Inequivalenza israeliana

La Corte Penale Internazionale ha recentemente presentato una richiesta di mandato d’arresto per il primo ministro israeliano, Benjamin Netanyahu, il suo ministro della difesa, Yoav Gallant, e tre leader di Hamas. È forse la prima volta in cui la Corte Penale Internazionale non prende di mira i leader africani o, in tempi più recenti, i russi, incluso Vladimir Putin, ma se la prende con un leader occidentale.

Ciò ha provocato un immediato rimprovero da parte del presidente degli Stati Uniti Joe Biden per le implicazioni dei mandati, sottolineando che “non esiste equivalenza tra Israele e Hamas”, dando alla questione un tono globale. Ma Biden, senza volerlo, ha ragione. Non c’è equivalenza.

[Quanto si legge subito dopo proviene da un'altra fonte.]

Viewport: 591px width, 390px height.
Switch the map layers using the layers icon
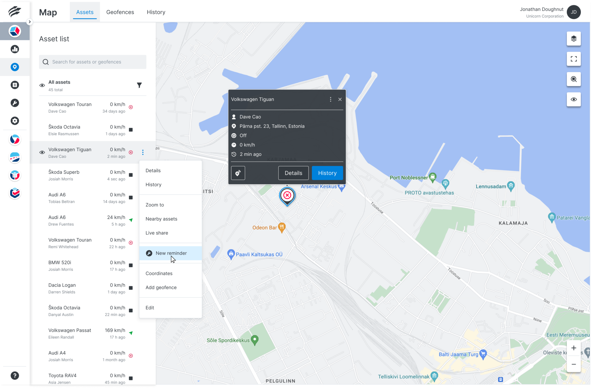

Hamas è considerata da alcuni un’organizzazione terroristica, da altri un movimento di resistenza. In entrambe le definizioni è implicito il conflitto armato e violento a fronte di una storia di esproprio e oppressione da parte di Israele contro i palestinesi. Tuttavia, la situazione odierna a Gaza non ha avuto inizio con l’attacco di Hamas del 7 ottobre 2023. Secondo Amnesty International il 2023 è stato l’anno più mortale per i palestinesi, con almeno 507 morti in Cisgiordania, non collegati all’attacco di Hamas che ha ucciso 1.139 israeliani e ha fatto qualche decina di prigionieri.

Nell’attuale guerra israeliana contro Gaza sono stati uccisi più di 36.050 palestinesi e più di 81.026 persone sono rimaste ferite. La distruzione volontaria di Gaza da parte del governo israeliano e il tormento dell’intera popolazione indifesa non sono una guerra, ma un massacro. Si tratta di una barbarie in piena regola operata da uno dei paesi più ricchi e militarizzati della Terra, che ha la sfrontatezza di considerarsi civilizzato e democratico.

Una vergogna speciale va attribuita alle democrazie occidentali che si sono astenute dal denunciare questo olocausto palestinese. Niente rappresenta la ferocia più dell’aver negato ai bambini un’alimentazione fondamentale che ne ostacolerà lo sviluppo – in modo permanente. Il presidente Biden ha ragione: non esiste equivalenza.